**Votre tâche**
Renvoyez telles quelles, s'il vous plaît, les lignes allant de la première ligne ci-dessous jusqu'à celle qui contient « pyautogui.click(x=341, y=670) », celle-ci comprise. N'incluez pas les images dans votre réponse.

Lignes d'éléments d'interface
________

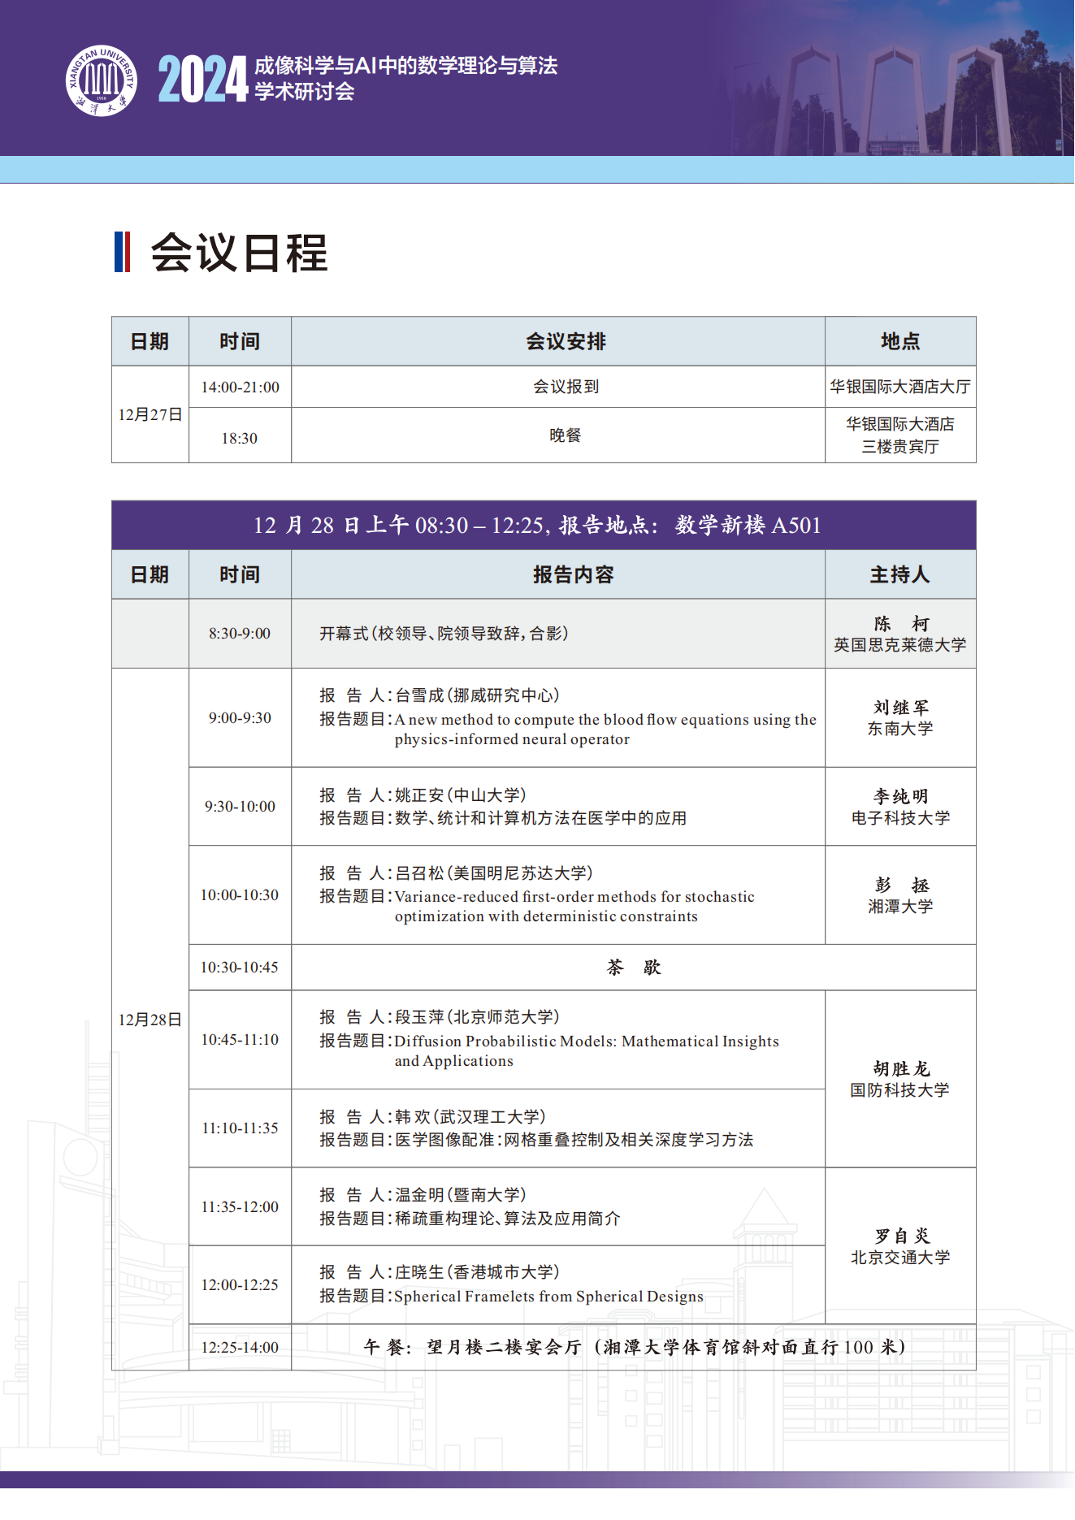The image size is (1075, 1520).
Task: Click the 茶歇 tea break row
Action: click(634, 967)
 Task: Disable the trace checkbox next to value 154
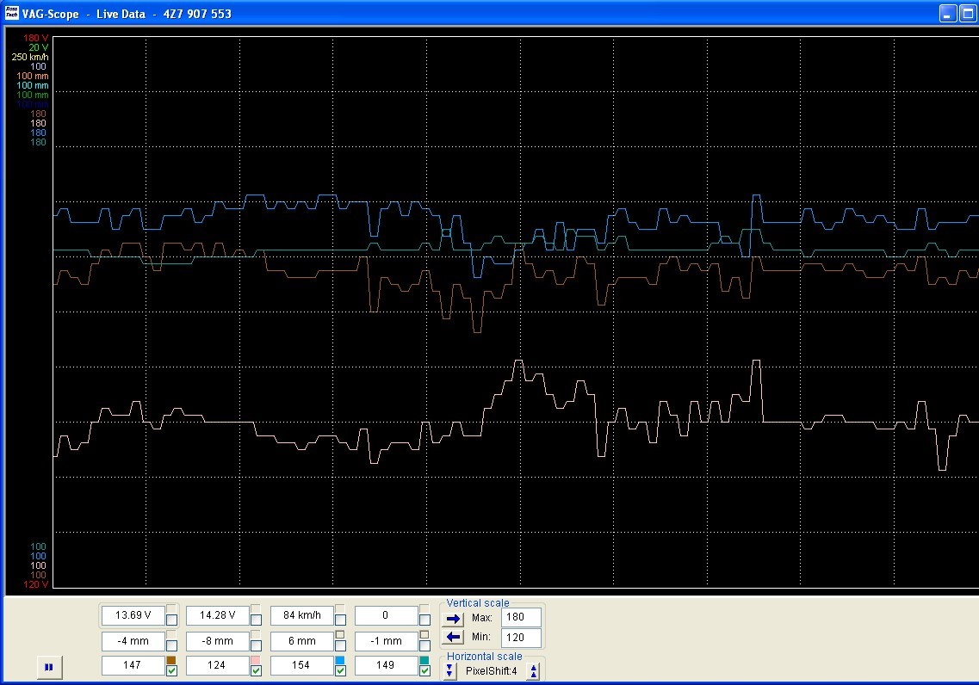pyautogui.click(x=341, y=670)
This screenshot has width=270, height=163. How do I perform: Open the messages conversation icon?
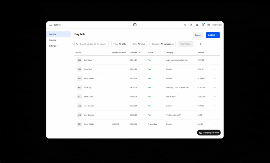[191, 25]
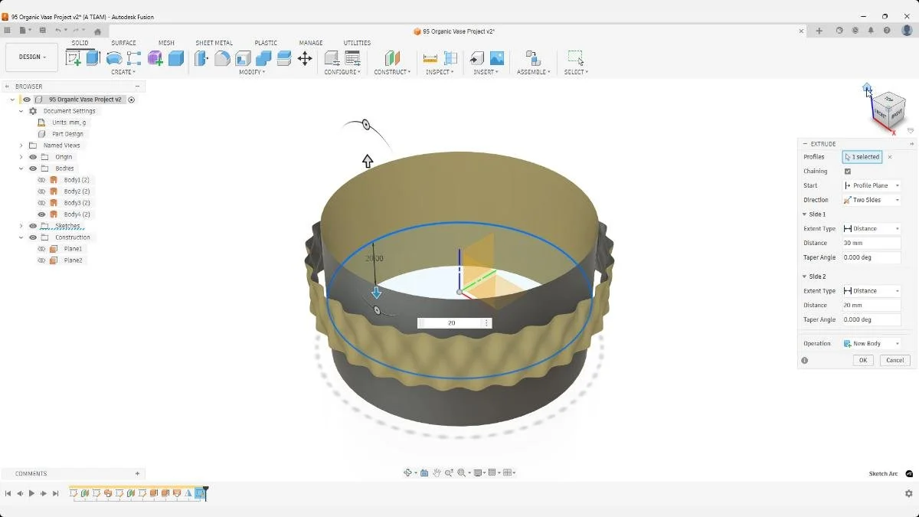Viewport: 919px width, 517px height.
Task: Disable the Chaining checkbox in Extrude dialog
Action: click(x=847, y=171)
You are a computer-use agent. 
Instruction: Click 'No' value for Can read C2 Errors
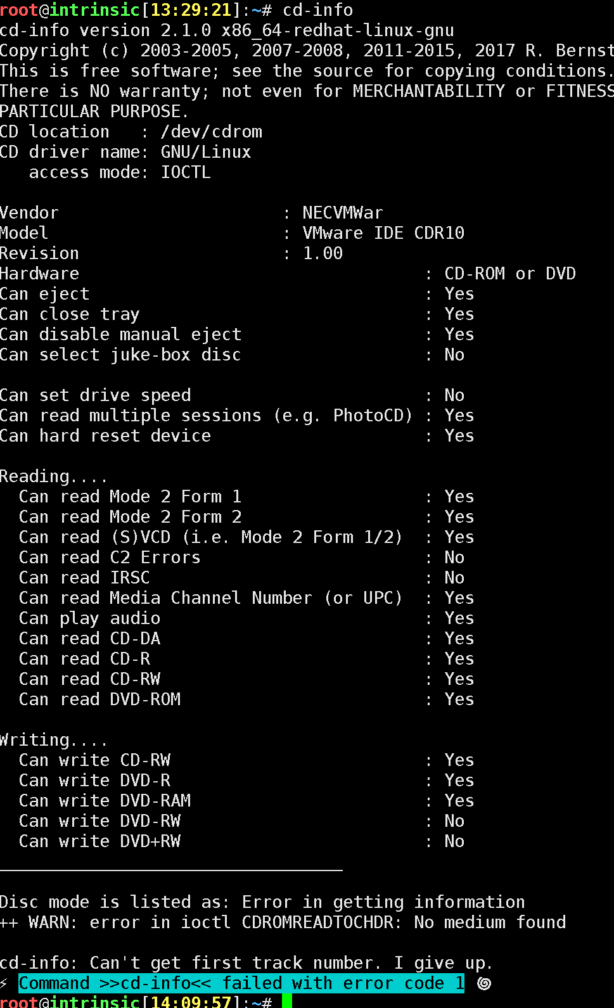[x=454, y=558]
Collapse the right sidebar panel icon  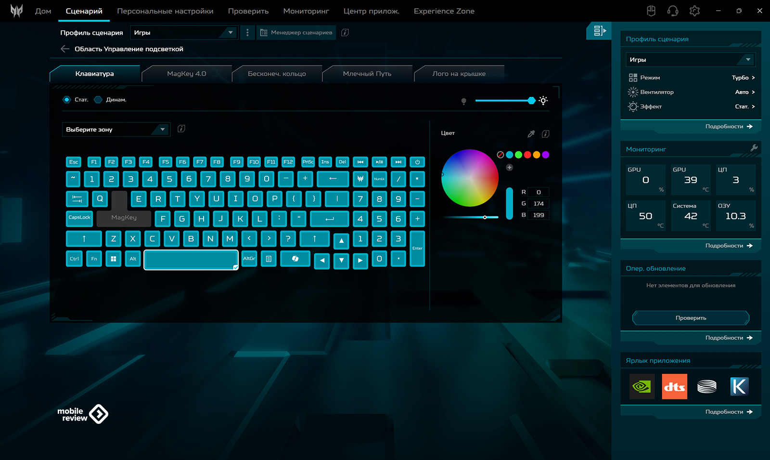[x=599, y=31]
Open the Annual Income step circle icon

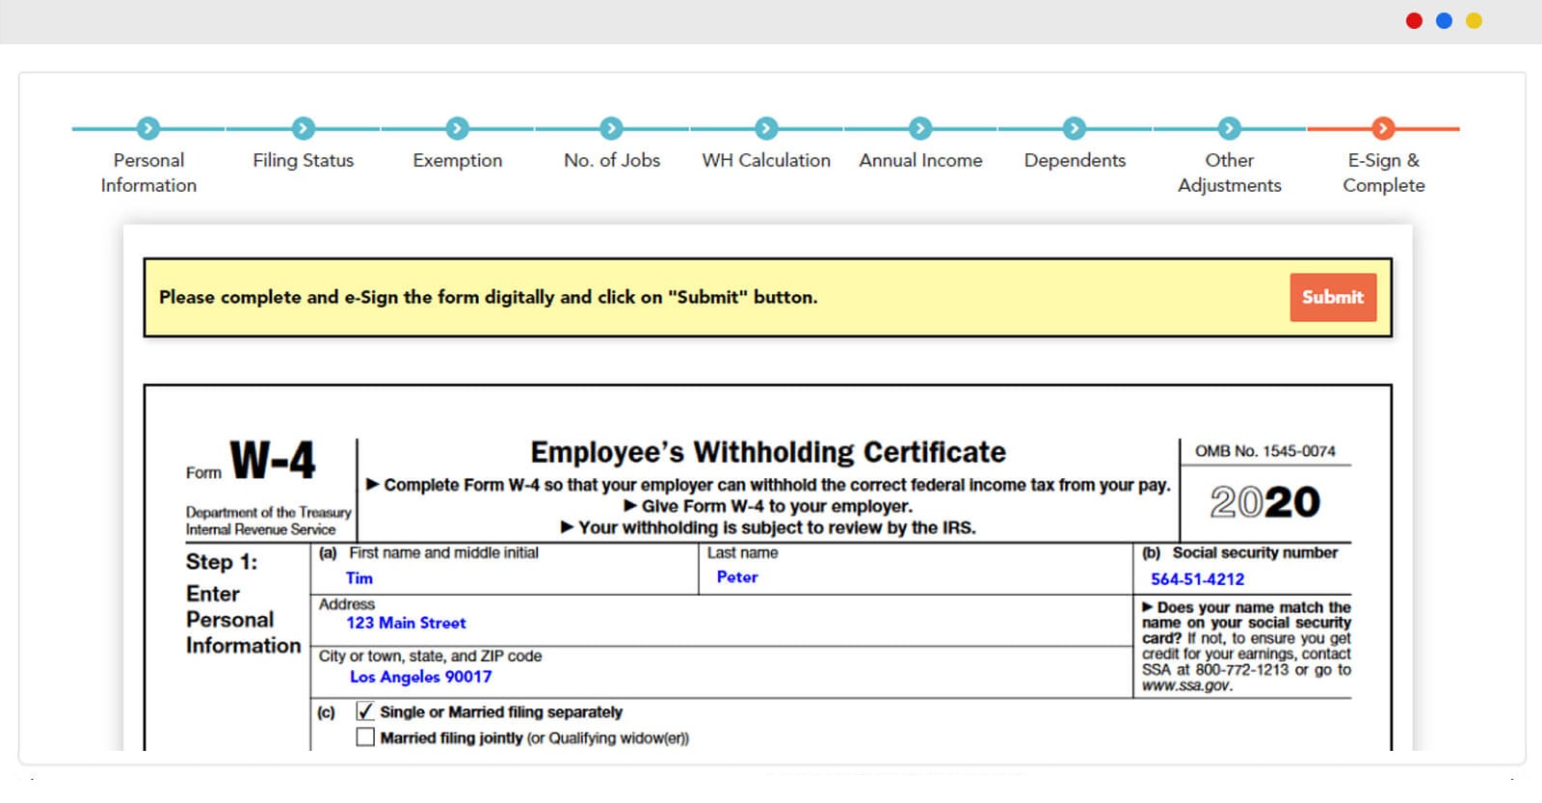[920, 128]
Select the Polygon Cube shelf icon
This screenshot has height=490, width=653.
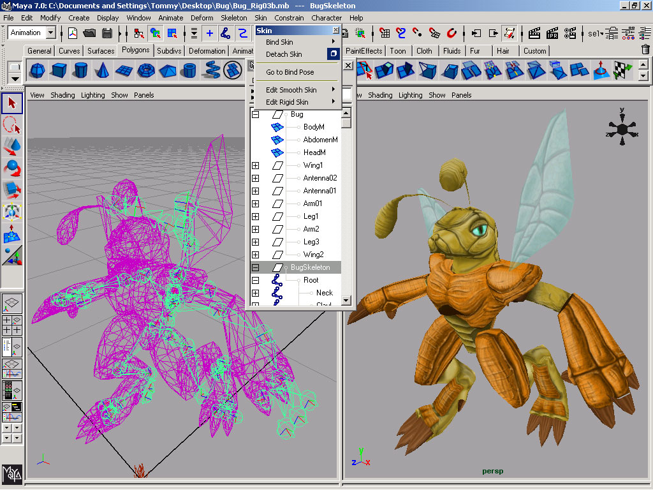(x=59, y=71)
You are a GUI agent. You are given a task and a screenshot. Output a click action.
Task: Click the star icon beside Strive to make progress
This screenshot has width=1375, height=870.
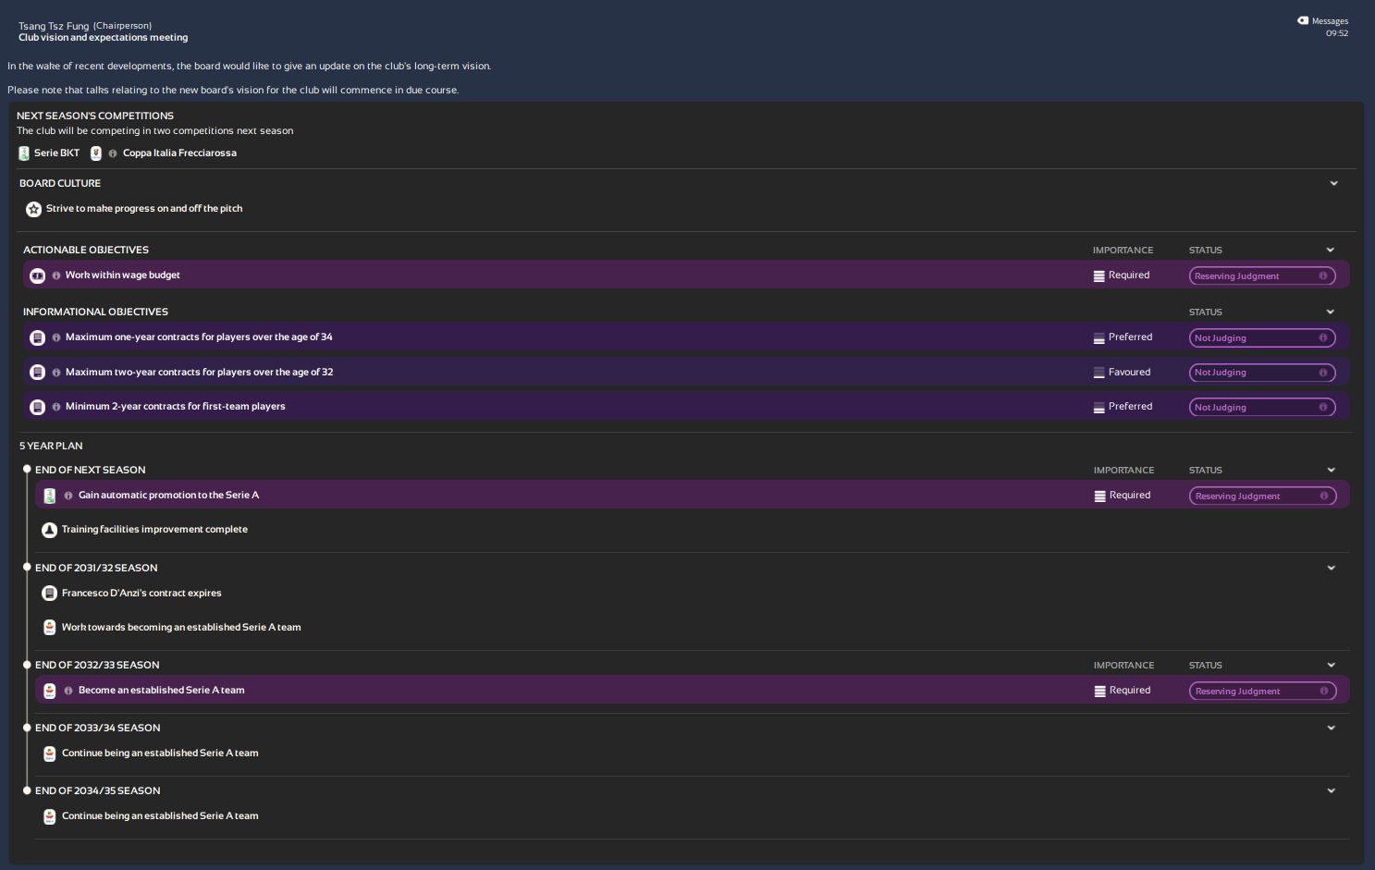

________

**Corrigé de l'exercice**
The image size is (1075, 1520).
Task: Click the 茶歇 tea break row
Action: click(634, 967)
 Task: Disable the trace checkbox next to value 154
pyautogui.click(x=341, y=670)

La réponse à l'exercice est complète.